# Task:
The word "Locate" appears in some lines of the entries. Say how many, and give nothing but the number.

# Stored data:
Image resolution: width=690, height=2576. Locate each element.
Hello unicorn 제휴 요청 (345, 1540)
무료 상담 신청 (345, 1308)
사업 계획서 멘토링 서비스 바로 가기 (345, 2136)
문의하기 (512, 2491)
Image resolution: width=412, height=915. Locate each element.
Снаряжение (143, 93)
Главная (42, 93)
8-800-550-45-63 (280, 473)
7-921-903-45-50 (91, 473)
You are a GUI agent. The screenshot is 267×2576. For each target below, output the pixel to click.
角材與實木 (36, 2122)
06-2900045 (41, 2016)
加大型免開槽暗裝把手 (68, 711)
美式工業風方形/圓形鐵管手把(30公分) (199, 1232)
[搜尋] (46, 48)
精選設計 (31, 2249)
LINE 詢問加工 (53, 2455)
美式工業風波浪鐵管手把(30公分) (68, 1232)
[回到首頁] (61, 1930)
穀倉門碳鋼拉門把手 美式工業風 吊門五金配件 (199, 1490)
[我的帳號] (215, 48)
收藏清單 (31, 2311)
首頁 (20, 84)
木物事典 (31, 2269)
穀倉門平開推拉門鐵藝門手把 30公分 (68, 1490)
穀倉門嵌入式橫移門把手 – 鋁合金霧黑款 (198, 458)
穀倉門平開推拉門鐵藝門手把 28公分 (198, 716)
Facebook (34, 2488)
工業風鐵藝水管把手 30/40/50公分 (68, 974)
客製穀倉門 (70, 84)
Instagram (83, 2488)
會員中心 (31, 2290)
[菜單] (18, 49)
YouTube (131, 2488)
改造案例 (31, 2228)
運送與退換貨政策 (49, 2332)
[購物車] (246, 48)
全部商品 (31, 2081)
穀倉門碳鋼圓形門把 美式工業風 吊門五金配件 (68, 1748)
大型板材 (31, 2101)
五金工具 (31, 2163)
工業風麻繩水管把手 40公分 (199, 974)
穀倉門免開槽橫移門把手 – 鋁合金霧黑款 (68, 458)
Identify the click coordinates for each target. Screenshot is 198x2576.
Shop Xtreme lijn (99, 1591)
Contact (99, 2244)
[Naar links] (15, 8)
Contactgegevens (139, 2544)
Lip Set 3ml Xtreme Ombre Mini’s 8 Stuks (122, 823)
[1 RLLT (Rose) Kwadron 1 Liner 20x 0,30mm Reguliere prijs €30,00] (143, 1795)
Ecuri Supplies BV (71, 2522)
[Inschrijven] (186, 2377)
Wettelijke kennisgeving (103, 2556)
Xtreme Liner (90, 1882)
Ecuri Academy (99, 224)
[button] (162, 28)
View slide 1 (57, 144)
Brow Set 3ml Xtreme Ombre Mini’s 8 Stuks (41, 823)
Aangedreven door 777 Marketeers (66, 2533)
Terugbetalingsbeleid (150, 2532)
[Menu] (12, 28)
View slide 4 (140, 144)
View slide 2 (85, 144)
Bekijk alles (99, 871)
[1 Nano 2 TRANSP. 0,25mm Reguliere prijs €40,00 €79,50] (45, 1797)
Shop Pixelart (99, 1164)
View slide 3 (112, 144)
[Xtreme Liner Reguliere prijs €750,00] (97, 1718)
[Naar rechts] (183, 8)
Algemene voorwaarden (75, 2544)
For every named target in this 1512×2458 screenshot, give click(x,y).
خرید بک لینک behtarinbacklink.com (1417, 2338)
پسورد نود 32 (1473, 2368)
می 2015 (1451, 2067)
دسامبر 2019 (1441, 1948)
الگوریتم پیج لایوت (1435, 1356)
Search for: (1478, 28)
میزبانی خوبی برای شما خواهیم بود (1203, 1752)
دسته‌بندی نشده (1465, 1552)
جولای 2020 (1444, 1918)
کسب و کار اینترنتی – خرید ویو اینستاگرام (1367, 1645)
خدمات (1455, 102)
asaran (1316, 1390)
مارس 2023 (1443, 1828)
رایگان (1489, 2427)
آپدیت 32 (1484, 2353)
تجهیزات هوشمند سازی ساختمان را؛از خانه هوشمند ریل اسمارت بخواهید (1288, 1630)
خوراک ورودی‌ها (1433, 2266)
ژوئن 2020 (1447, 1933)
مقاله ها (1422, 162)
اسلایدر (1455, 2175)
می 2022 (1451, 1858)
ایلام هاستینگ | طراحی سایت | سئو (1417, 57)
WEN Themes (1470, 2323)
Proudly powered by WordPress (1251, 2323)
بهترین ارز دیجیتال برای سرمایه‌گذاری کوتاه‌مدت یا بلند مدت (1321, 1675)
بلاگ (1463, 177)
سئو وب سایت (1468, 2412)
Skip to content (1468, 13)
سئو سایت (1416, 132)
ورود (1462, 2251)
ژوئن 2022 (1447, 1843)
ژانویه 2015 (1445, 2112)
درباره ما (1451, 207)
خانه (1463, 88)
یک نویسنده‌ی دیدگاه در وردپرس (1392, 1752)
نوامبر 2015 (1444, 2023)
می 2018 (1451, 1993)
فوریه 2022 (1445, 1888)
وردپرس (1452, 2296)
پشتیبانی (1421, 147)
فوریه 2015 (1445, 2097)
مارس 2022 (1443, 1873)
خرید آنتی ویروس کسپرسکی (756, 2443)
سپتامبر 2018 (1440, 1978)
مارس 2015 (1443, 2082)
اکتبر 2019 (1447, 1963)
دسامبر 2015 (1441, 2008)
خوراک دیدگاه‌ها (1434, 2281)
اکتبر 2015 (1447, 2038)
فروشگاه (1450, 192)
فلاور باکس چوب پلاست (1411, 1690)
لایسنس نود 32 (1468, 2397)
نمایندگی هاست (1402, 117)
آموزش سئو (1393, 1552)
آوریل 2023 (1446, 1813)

# Expected answer:
2